→ **Page extract**:

>>>

Data augmentation artificially increases dataset diversity by applying transformations to training images.

### TODO 2.2: Implement Data Augmentation Pipeline

In [None]:
class ImageDataset(Dataset):
    """
    Custom dataset with augmentation support.
    """
    
    def __init__(self, images: np.ndarray, labels: np.ndarray, transform=None):
        """
        Initialize dataset.
        
        Args:
            images: Array of images
            labels: Array of labels
            transform: Torchvision transforms to apply
        """
        self.images = images
        self.labels = labels
        self.transform = transform
    
    def __len__(self) -> int:
        # TODO: Return dataset size
        pass
    
    def __getitem__(self, idx: int) -> Tuple[torch.Tensor, int]:
        """
        Get item at index.
        
        Returns:
            Tuple of (transformed_image, label)
        """
        # TODO: Get image and label at index
        image = self.images[idx]
        label = self.labels[idx]
        
        # TODO: Convert numpy array to PIL Image
        # image = Image.fromarray(image)
        
        # TODO: Apply transformations if provided
        # if self.transform:
        #     image = self.transform(image)
        
        pass

def get_data_transforms(train: bool = True):
    """
    Get data augmentation transforms.

<<<

→ **Supplied entries**:
>>>

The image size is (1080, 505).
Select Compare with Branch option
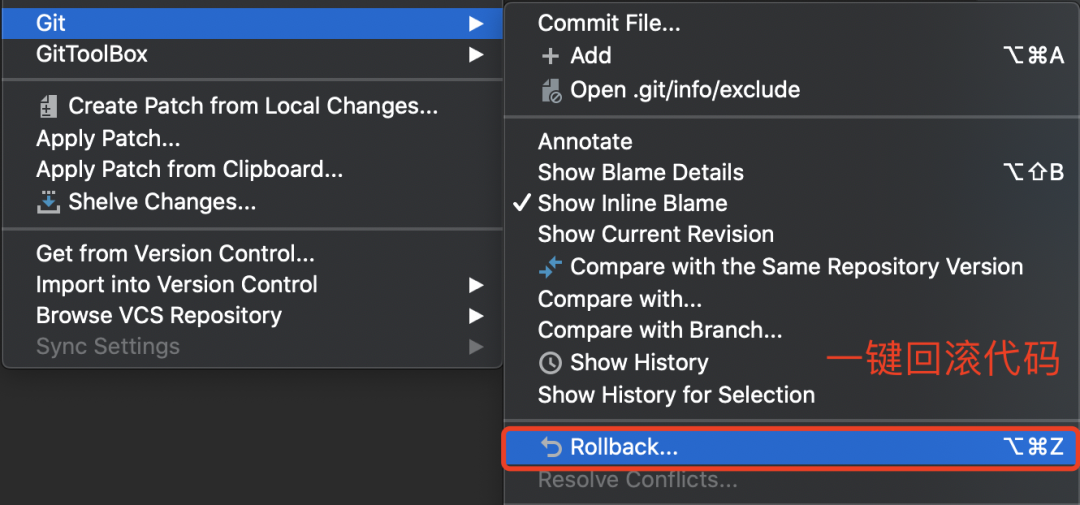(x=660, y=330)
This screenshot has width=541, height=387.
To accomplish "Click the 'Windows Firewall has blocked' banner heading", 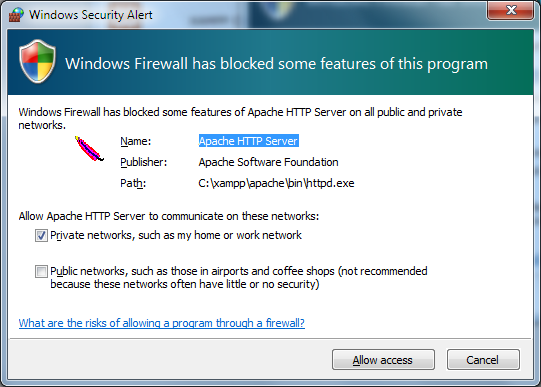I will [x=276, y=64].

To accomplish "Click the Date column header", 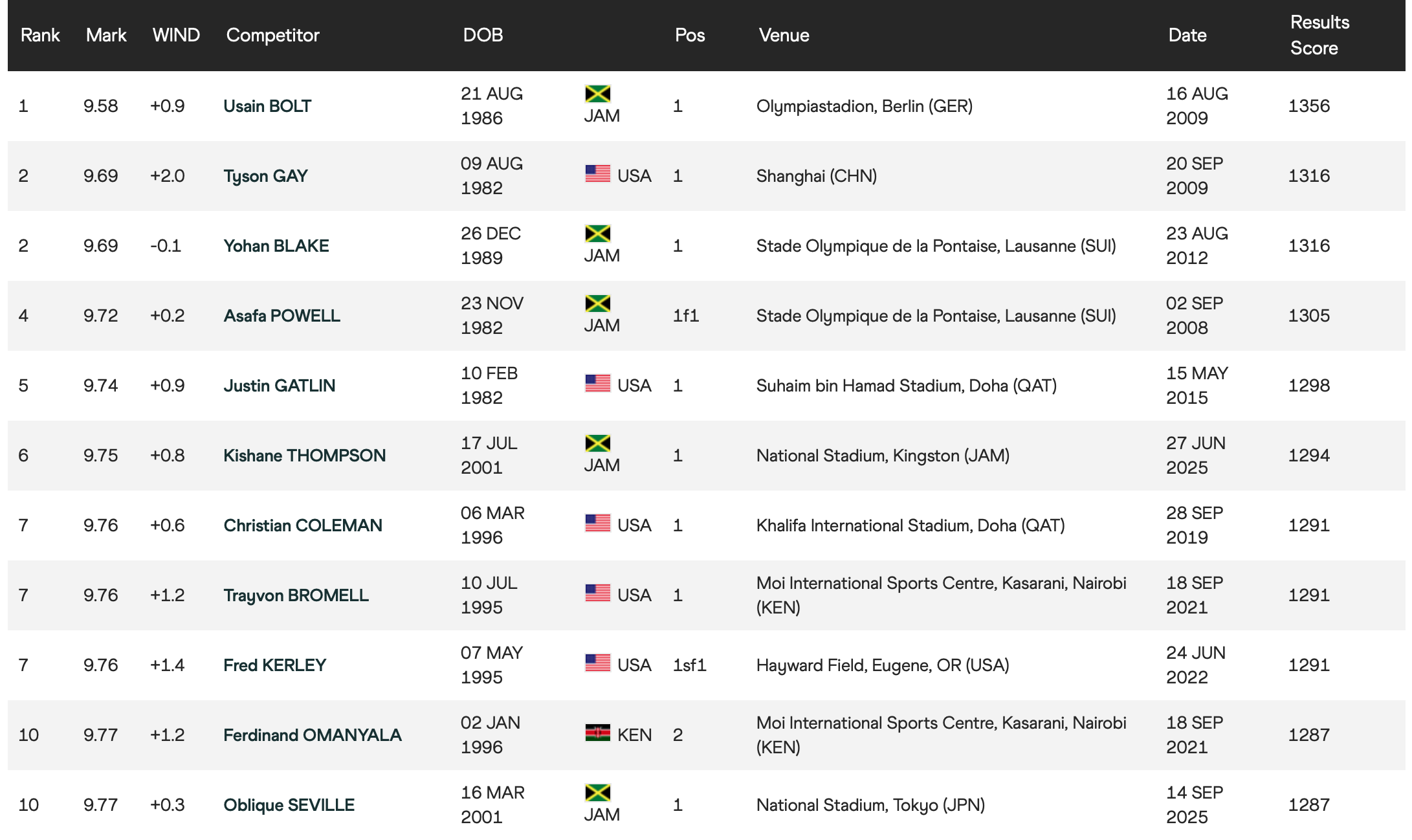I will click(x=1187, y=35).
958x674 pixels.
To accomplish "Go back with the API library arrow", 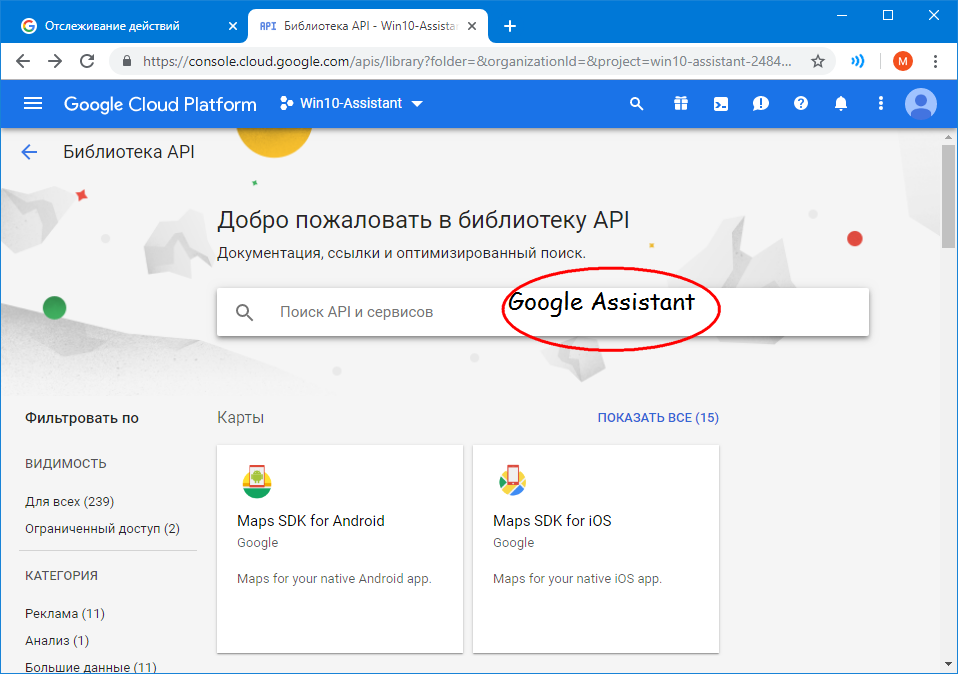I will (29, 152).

<<<

→ **Short exercise**:
In the data augmentation notebook extract, what does the `__getitem__` method's docstring say it returns?

→ **Exercise result**:
A tuple of (transformed_image, label).